One degree! How can one degree have such a significant effect? it comes down to water. Hurricanes are big storms that start close to the equator they are big enough that the Earth's spin has an effect on them. It is not the spin that makes them strong or big though, it is the water. Warm air and warm water. The air is warm because it is sitting on the water and since the water is about a thousand times as dense, the water has a greater effect on the air than the other way. The water we are talking about is warm equatorial water, the warmest in the ocean. It warms the air and the air picks up water that evaporates. An interesting property of air is that the warmer it is, the greater the carrying capacity it has, meaning that it can hold more before it is saturated. At lower temperatures the carrying capacity remains nearly constant, but at higher temperatures it increases rapidly with each incremental rise in temperature. So the warmer the air, the more water it can hold.
What does that matter. Water is lighter than air. Liquid water is denser than gaseous air, but water vapor is much lighter than air. One mol of water weighs 18g one mol of oxygen weighs 32g, nitrogen is 28g, so you can see at air holding water is much lighter than dry air. This means that wet air rises. The wetter the air the faster it rises. Rising air cools. As air cools its carrying capacity for water drops and the water precipitates out as clouds. Another thing happens when air rises, it reduces the air pressure on the surface of the Earth. Wet rapidly rising air reduces the air pressure more than dry air. This creates a low pressure zone. Air from regions of greater pressure rush towards areas of lower pressure and this is called wind. So wet air rises and creates clouds and a lower air pressure at the surface and thus wind.
As the hurricane forms e low pressure becomes greater and greater. The air from increasingly greater distances gets drawn into the center to replace the air rising. The air is spinning, because the air closer to the equator is moving faster than the air further away, because the Earth's rotation. On a sphere, the the equator has a further distance to travel in the same time so its speed is greater. So the air spins and just as a figure skater spinning slowly with her arms out, as she brings her arms in she speeds up, so to when the winds reach the center of the storm they speed up. So this creates the spiral shape and the wind speeds at the center. The center is a huge vortex the winds heading straight up and around leaving the very center calm. That is a hurricane simply put. So what does 1°C do to change that?

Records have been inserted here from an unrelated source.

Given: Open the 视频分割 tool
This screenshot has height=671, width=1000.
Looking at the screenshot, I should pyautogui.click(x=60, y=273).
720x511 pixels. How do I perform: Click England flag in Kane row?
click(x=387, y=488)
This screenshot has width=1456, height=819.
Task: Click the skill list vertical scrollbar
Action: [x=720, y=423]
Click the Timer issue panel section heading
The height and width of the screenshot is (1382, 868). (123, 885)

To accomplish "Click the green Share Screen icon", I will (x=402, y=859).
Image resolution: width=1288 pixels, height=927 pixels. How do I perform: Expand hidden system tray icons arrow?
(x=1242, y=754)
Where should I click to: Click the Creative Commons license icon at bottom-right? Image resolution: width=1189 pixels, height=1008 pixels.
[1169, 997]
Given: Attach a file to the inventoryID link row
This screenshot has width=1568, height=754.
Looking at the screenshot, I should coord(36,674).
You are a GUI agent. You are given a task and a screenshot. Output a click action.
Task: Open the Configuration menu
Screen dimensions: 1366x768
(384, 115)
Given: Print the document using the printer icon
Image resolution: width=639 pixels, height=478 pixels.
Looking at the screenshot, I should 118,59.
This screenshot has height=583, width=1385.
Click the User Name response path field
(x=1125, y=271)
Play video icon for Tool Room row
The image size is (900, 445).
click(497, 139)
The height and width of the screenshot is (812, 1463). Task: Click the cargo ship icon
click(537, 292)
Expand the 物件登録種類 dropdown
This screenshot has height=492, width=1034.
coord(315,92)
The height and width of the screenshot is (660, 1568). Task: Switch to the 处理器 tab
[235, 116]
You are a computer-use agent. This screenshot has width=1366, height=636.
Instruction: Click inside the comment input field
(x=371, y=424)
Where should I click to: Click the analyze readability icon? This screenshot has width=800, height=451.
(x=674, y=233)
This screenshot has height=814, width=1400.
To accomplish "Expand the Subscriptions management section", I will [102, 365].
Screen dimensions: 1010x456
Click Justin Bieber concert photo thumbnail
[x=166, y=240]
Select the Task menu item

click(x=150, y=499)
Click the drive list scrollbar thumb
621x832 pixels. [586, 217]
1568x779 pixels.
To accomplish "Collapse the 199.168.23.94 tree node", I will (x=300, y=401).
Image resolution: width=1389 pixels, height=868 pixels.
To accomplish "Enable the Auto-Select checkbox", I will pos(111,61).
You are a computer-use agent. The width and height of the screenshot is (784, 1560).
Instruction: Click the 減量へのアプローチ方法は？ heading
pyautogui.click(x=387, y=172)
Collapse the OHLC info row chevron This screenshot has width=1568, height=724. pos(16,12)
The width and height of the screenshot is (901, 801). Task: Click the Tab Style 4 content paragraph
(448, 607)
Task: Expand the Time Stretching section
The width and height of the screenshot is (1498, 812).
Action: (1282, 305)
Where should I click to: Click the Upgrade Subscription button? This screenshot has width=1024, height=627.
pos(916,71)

One degree increases the carrying capacity of air a lot. The air is that much lighter than it would be without the extra heat. When the air cools, that much more water is turned into clouds. Warmer oceans create larger and more powerful storms, but not necessarily more stronger storms in terms of wind speed. Hurricanes are rated in terms of wind speed at the eye of the storm. Bigger storms have bigger eyes so they might have smaller wind speeds than if they had a more compact eye. But the destructiveness of a storm can't just be measured in terms of wind speed, because the swath of destruction in a bigger storm is so much more wide and the amount of rainfall is so much greater. And the eye could also have more windspeed too. Hurricane Irma, was the most powerful hurricane in terms of windspeed and in terms sheer size, it is a monster. As climate change increases, you can expect to see more Hurricanes, Cyclones and Typhoons, but they will be larger and more intense too, dropping more rain than ever before.